» Material for this task:
Start of Block
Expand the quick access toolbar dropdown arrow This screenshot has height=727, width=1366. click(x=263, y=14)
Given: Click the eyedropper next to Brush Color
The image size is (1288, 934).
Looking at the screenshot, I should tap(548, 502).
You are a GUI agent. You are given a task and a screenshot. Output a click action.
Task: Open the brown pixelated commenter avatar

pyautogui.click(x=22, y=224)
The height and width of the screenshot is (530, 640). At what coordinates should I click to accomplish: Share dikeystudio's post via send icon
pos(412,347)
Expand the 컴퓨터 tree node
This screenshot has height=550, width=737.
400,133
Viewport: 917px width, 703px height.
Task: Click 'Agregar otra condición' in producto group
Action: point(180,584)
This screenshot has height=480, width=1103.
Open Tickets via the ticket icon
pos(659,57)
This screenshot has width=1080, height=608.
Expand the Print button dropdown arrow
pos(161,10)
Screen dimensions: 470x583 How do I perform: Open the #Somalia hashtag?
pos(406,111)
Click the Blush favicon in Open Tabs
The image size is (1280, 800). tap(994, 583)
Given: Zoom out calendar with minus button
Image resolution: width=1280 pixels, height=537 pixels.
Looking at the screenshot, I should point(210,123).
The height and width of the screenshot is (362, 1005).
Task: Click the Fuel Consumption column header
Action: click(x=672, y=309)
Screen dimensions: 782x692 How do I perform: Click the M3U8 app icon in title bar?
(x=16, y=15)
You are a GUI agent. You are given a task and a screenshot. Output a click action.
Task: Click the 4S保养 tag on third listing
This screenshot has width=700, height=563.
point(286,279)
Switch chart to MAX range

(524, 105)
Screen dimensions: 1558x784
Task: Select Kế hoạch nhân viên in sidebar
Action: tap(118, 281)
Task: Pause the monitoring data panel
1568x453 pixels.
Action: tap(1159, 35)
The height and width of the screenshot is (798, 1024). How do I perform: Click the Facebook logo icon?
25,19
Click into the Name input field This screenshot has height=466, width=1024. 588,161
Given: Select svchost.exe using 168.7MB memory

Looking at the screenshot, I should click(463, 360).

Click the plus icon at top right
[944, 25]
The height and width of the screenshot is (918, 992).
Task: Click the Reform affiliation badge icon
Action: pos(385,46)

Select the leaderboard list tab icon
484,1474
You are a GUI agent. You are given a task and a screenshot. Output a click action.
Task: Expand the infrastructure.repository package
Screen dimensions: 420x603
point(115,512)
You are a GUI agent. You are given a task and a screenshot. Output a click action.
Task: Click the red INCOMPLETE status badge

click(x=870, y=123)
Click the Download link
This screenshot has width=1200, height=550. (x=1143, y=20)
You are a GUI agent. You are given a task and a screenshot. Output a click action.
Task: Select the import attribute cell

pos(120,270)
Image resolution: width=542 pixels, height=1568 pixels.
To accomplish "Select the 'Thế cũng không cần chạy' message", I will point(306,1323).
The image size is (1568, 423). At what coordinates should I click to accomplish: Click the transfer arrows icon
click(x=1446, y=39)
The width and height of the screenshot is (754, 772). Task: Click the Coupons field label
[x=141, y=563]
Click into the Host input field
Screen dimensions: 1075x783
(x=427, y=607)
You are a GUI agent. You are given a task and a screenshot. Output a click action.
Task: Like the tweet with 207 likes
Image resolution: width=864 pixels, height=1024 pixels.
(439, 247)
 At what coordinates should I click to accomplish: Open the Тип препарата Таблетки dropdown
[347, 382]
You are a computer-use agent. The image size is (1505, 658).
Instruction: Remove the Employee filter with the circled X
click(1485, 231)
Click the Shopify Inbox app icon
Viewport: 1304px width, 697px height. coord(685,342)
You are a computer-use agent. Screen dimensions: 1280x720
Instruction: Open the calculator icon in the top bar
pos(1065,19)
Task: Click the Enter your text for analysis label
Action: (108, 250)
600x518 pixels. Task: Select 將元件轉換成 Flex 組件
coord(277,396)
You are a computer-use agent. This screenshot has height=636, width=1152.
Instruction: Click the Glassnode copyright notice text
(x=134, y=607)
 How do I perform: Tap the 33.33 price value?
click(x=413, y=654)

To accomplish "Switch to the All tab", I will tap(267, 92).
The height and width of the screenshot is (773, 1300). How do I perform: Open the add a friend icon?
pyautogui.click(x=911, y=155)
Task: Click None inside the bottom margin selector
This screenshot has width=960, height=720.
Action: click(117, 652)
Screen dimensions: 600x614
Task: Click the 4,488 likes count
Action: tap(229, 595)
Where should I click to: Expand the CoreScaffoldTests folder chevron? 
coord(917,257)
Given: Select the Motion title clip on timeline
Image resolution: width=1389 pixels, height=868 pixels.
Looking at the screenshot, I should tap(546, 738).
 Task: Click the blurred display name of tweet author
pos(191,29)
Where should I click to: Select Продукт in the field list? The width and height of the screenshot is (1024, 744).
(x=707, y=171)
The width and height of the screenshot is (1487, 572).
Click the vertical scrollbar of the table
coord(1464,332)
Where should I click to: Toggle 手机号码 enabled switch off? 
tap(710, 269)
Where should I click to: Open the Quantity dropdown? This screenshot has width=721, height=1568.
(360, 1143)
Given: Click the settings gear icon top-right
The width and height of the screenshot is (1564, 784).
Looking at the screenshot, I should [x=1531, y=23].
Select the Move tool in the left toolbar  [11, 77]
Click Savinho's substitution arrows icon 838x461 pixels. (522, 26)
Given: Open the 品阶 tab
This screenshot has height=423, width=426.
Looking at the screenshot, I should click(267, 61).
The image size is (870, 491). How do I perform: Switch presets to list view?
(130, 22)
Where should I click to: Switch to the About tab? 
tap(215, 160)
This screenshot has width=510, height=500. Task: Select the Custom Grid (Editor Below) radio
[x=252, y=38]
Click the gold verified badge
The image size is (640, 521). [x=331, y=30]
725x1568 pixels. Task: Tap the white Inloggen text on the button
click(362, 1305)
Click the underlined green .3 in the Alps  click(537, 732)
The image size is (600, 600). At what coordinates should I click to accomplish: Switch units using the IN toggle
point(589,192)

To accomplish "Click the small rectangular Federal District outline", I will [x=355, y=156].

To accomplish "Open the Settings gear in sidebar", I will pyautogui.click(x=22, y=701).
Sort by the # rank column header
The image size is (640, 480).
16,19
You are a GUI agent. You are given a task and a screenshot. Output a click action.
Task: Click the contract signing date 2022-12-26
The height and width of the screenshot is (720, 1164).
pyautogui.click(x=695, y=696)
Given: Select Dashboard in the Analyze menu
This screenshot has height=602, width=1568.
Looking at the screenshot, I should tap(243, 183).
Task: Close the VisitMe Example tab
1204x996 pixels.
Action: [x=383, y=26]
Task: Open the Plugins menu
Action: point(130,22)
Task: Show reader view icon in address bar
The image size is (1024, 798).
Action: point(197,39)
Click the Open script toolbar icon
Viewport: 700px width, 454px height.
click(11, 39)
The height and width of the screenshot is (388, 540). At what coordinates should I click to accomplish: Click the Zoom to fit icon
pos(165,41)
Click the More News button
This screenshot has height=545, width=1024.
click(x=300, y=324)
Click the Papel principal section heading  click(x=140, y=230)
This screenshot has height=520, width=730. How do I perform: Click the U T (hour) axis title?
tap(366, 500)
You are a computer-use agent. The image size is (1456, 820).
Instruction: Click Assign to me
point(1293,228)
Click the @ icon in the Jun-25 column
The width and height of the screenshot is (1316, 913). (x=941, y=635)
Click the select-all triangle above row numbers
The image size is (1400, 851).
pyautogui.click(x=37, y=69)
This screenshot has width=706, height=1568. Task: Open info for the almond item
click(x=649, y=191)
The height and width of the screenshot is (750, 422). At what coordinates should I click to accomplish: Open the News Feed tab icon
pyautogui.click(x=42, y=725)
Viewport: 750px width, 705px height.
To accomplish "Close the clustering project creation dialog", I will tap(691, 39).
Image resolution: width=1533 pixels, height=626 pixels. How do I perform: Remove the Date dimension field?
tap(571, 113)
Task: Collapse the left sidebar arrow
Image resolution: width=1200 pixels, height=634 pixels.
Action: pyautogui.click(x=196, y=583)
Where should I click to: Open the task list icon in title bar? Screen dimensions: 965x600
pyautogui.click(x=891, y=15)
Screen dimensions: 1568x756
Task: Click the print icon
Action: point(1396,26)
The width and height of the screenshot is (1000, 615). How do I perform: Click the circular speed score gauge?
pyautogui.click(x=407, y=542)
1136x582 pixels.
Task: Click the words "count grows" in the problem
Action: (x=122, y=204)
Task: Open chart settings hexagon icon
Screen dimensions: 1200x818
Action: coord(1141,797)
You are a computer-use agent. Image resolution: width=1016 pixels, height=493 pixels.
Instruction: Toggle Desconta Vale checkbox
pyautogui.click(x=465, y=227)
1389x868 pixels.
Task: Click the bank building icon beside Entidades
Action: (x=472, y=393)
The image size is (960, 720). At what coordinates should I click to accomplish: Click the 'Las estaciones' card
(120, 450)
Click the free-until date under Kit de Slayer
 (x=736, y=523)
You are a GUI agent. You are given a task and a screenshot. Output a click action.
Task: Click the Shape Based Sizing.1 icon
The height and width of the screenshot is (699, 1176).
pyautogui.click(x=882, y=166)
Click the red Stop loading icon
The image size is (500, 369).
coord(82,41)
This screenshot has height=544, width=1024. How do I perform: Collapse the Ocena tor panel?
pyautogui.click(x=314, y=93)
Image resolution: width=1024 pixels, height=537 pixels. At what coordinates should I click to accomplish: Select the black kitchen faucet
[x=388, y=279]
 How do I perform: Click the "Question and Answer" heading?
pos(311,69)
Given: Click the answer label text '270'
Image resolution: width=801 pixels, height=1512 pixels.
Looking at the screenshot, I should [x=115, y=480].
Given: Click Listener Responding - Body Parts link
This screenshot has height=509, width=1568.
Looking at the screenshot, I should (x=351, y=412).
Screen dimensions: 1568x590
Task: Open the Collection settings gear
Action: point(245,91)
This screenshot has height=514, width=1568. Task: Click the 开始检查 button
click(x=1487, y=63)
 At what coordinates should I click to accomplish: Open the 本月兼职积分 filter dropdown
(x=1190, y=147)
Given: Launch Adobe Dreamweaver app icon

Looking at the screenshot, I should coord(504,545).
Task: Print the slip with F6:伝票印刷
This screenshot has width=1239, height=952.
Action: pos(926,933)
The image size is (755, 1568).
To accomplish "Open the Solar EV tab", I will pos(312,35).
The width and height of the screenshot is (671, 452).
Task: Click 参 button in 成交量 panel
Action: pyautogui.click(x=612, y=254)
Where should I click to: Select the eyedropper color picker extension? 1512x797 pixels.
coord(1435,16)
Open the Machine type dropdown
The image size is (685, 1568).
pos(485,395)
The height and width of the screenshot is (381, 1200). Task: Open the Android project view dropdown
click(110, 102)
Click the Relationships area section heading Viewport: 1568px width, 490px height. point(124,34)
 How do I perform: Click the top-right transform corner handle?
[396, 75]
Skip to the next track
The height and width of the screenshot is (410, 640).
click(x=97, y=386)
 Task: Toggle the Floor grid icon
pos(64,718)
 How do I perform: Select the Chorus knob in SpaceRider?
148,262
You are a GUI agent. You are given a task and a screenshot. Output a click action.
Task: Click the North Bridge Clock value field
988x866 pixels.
End of Block
» Work instructions: Find the word "left" in the listing and copy each line that contains it.

» Solved exercise:
Select the Move tool in the left toolbar  [11, 77]
Task: Collapse the left sidebar arrow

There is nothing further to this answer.